8. Store the conjugate at 4 °C in the column buffer in a light-proof container. Sodium azide may be added as a preservative (final concentration 15 mM). If the protein concentration is low (< 1 mg/ml), bovine serum albumin (BSA) may be added to a final concentration of 1%.

9. The ratio of fluorescein to protein of the product can be estimated by measuring the absorbance at 495 nm and 280 nm. The F/P ratio should be between 0.3 and 1.0. Lower ratios will yield low signals; higher ratios will give high background.

Determination of Fluorescein/Protein Molar Ration (F/P)

The F/P molar ratio is defined as the ratio of moles of FITC to moles of protein in the conjugate.
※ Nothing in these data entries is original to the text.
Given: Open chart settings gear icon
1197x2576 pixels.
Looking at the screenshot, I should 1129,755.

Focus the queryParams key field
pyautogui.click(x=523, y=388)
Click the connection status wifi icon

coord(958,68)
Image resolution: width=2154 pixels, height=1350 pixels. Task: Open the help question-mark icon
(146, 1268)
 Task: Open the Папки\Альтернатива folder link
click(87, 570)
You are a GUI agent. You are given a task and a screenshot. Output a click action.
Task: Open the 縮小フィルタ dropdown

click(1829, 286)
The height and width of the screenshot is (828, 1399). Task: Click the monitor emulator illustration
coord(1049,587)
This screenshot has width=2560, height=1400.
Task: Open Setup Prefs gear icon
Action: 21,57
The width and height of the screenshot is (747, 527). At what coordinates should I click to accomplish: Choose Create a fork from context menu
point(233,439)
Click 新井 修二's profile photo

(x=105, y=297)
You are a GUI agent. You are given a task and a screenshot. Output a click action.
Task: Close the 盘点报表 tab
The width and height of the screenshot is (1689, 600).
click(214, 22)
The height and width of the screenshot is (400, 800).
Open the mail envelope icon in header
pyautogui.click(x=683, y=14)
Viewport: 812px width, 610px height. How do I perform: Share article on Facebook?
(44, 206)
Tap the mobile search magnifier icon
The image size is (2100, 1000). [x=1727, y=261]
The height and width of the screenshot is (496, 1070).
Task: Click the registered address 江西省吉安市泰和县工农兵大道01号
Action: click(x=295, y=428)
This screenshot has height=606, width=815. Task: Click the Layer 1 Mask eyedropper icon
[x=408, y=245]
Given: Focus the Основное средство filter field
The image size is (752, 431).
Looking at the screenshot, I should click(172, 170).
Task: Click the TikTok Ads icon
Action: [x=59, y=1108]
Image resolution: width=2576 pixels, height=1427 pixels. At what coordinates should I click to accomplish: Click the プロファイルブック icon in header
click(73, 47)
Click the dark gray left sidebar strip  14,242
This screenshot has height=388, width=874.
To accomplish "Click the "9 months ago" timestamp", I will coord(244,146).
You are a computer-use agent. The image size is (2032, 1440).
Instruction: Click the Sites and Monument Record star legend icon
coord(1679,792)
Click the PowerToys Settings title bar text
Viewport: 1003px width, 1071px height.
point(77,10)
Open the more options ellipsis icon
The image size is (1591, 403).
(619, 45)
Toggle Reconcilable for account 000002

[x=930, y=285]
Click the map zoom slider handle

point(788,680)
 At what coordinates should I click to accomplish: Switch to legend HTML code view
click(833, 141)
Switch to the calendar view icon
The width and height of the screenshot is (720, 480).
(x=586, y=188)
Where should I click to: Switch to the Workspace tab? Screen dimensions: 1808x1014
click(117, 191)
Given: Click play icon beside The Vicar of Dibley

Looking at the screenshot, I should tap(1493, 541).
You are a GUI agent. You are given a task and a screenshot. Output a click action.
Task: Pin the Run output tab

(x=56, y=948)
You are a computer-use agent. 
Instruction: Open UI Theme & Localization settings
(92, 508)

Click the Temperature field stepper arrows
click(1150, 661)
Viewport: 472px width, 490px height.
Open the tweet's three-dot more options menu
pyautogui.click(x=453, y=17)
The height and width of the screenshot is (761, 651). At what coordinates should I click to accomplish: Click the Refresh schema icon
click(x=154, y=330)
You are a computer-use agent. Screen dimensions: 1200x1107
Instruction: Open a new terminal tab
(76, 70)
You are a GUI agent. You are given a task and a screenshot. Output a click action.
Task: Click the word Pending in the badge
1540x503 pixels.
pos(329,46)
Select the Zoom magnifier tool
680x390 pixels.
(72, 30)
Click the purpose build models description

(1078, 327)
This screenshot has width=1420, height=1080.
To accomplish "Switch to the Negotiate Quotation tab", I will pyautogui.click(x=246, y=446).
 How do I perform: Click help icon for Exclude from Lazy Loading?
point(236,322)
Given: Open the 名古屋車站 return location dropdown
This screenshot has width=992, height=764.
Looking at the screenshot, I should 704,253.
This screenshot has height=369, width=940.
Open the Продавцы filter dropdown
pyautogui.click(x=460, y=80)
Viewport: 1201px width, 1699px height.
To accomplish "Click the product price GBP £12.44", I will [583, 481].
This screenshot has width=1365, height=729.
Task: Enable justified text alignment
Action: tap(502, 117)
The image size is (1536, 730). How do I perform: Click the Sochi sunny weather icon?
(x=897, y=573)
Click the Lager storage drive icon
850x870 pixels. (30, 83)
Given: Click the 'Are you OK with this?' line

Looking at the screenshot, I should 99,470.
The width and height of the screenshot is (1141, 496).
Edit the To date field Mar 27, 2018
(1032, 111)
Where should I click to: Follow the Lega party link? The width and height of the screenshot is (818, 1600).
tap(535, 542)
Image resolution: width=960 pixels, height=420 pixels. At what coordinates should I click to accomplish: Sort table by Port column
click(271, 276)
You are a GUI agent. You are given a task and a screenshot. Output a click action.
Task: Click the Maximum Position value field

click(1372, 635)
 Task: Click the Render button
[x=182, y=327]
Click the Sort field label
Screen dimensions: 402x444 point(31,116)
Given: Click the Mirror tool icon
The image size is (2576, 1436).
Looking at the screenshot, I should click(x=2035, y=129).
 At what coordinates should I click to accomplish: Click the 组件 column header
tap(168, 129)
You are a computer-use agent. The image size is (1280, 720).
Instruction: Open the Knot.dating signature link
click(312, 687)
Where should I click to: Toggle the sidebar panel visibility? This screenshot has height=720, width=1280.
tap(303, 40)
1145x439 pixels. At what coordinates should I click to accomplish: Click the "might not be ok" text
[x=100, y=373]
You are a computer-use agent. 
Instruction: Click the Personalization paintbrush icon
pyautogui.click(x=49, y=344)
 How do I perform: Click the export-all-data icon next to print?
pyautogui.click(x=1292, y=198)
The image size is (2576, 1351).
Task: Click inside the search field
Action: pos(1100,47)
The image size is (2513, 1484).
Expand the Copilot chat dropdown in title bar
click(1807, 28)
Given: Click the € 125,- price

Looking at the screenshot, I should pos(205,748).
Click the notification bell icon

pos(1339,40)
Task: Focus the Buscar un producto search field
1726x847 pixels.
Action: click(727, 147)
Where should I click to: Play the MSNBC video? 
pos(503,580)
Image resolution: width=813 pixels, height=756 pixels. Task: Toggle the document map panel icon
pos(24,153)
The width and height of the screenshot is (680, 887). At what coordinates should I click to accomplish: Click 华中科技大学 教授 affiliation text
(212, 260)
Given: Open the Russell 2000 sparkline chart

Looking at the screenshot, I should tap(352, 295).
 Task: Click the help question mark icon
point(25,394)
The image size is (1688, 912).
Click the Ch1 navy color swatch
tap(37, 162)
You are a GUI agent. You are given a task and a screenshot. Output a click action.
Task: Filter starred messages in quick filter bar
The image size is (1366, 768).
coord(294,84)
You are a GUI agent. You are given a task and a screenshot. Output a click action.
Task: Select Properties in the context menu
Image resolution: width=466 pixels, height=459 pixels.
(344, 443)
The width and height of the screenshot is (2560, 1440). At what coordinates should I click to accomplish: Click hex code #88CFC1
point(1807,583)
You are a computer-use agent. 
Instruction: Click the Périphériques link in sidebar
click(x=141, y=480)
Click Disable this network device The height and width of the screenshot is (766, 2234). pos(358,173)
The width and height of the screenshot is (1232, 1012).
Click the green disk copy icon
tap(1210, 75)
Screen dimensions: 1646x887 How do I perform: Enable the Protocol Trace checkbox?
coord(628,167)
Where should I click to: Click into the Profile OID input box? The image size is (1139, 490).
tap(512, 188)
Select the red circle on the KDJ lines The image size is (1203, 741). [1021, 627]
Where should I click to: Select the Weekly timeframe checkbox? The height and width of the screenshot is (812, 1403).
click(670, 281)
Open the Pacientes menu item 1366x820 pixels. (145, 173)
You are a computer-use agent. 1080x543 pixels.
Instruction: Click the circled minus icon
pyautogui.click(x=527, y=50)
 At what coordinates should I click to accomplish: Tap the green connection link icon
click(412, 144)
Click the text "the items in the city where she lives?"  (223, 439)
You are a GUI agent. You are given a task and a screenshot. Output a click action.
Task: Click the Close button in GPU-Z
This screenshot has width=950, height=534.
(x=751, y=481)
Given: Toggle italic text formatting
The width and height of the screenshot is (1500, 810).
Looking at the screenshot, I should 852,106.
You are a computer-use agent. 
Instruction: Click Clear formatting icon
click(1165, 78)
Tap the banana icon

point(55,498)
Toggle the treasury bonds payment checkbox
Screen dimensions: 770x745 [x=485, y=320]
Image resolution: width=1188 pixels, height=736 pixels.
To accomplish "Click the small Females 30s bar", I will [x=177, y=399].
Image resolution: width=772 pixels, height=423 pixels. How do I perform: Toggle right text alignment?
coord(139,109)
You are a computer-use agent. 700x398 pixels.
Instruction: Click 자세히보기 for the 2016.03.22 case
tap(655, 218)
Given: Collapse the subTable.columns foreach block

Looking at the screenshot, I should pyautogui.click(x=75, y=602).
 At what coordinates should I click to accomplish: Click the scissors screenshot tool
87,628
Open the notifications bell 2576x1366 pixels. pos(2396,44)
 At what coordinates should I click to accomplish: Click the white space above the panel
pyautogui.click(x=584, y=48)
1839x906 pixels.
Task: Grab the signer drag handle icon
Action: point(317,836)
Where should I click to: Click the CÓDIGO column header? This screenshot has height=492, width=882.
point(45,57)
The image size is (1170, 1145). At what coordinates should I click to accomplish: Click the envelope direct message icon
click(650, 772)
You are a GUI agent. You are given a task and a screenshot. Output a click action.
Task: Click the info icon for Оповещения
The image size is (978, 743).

To determine this ratio, it is necessary to first determine the absorbance of the conjugate sample at 280 nm and then at 495 nm.

Place the conjugate sample in a quartz cuvette. Read the absorbance of the conjugate sample at 280 nm and 495 nm. The absorbance reading of the conjugate sample should be between 0.2 and 1.4 at 280 nm. If the absorbance reading is outside this range, adjust the sample dilution accordingly.